Vice Chancellor Laster then turned to the question of whether the failure to "use the tools at hand" and the lack of "deep reflection" in filing the claim constituted a failure by the Souths to meet their fiduciary obligations as purported representatives of the corporation. See id. at **1 n.1, 15, 19 (internal quotations omitted). Vice Chancellor Laster applied his prior holding in Allergan and found that Rule 23.1 has no preclusive effect if the plaintiff provided inadequate representation of the corporation. See id. at *1, **15-16.
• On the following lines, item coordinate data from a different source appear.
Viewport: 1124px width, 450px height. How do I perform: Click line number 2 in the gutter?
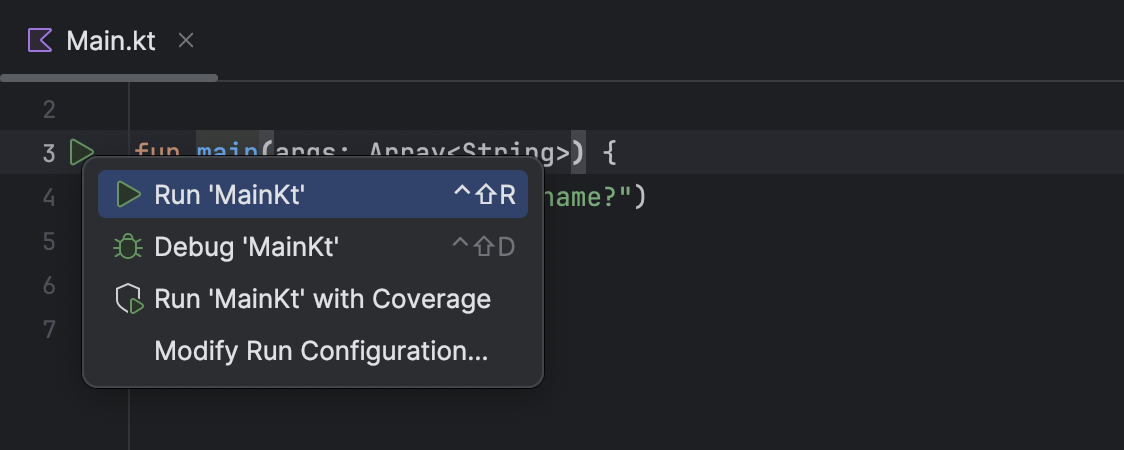point(50,110)
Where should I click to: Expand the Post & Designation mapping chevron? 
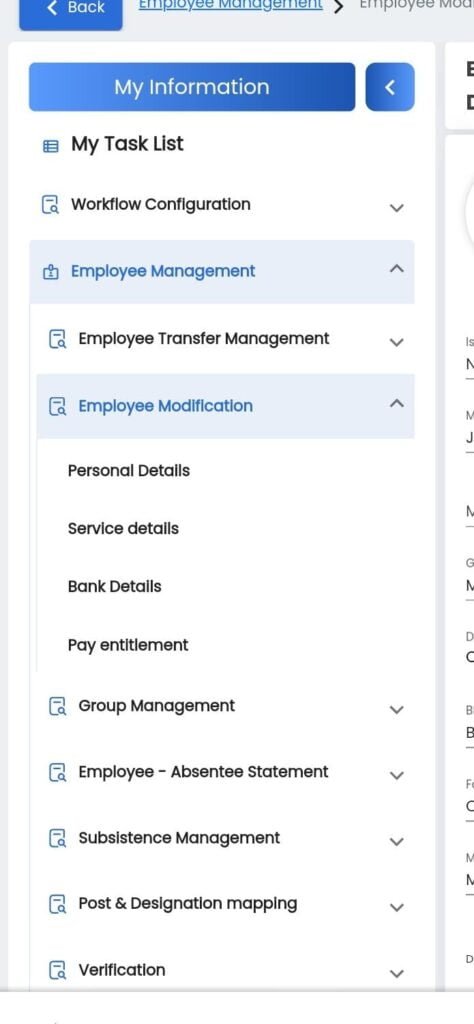point(396,907)
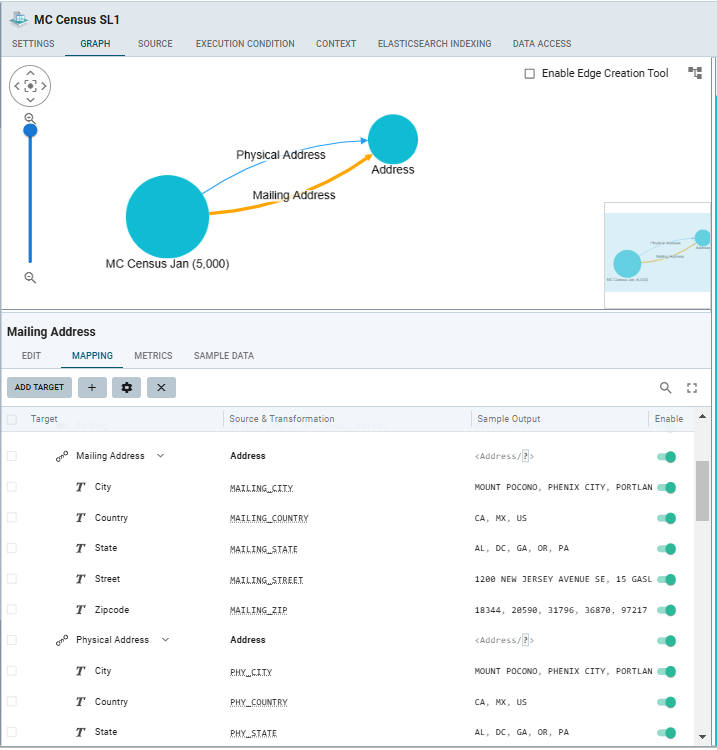This screenshot has height=750, width=717.
Task: Collapse the Physical Address target group
Action: tap(166, 640)
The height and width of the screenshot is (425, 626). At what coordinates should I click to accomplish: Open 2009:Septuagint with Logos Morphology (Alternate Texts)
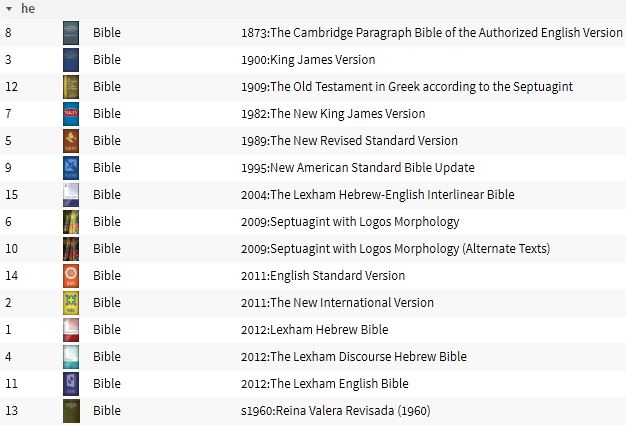click(x=395, y=249)
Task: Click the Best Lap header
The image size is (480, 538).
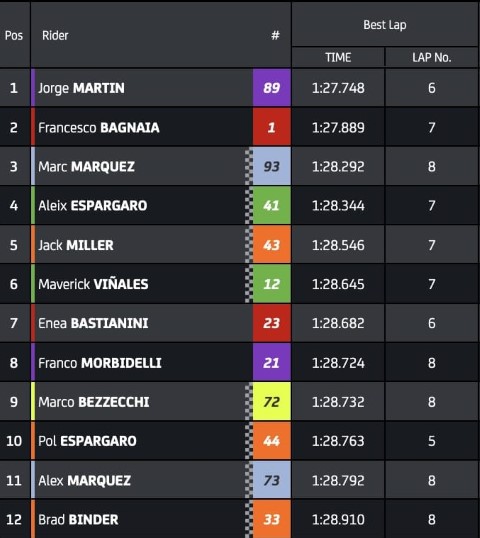Action: point(385,25)
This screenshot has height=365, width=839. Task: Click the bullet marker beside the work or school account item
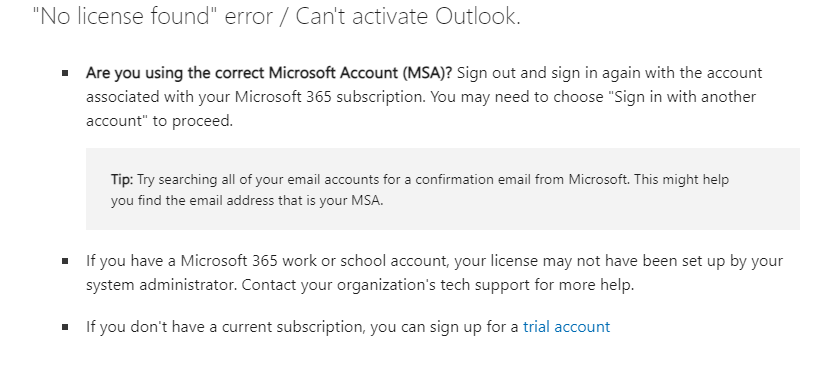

On this issue, Vice-Chancellor Laster broke new ground and held that the court will apply "an evidentiary presumption that a plaintiff who files a Caremark claim hastily and without using Section 220 . . . has acted disloyally to the corporation and served instead the interests of the law firm who filed suit." Id. at *16. Vice Chancellor Laster recognized that Caremark claims do not typically require a speedy filing in part because the underlying harm (exposure to litigation claims) will develop over time. See id. at *17. Moreover, in circumstances where the corporation is defending itself in connection with the conduct underlying the Caremark claim, Vice Chancellor Laster recognized that the lawsuit may be "contrary to the interests of the corporation" while the underlying litigation is ongoing. Id. (emphasis added). In these circumstances, the only real beneficiary of a hastily filed Caremark claim are the plaintiff’s attorneys attempting to gain control of the litigation. Vice Chancellor Laster found that placing an attorney’s interest over that of the corporation is disloyal and will be presumed to demonstrate the plaintiff’s inadequacy to act as a fiduciary of the corporation and its shareholders. See id.

This presumption is rebuttable if the plaintiff can establish that it conducted an adequate investigation addressing the merits of the claims or if it can demonstrate that by acting quickly it benefitted the corporation. See id. at *17. The Souths were incapable of establishing either. The lawsuit was filed only one month following the commencement of the underlying securities class actions in Idaho. The Souths’ complaint was drafted in mere hours and relied solely on publicly available documents. See id. at *18. At oral argument, the Souths’ attorney could not raise any "entity-beneficial reason for filing" quickly. See id. at *19. Vice Chancellor Laster found that Hecla’s interests would have been furthered by a deliberate and thorough pre-suit investigation, and as Hecla’s self-appointed fiduciaries, the Souths should have furthered those interests instead of the interests of their attorneys.

Conclusion

The Hecla ruling continues the Chancery Court’s recent efforts to force fundamental changes in the way complex derivative litigation is conducted. The presumption of disloyalty applied by the Chancery Court will almost certainly chill hastily filed derivative cases in Delaware. We anticipate that the plaintiff’s bar, in response, will become more aggressive in seeking extensive pre-suit discovery through books and records demands conducted pursuant to 8 Del. C. § 220.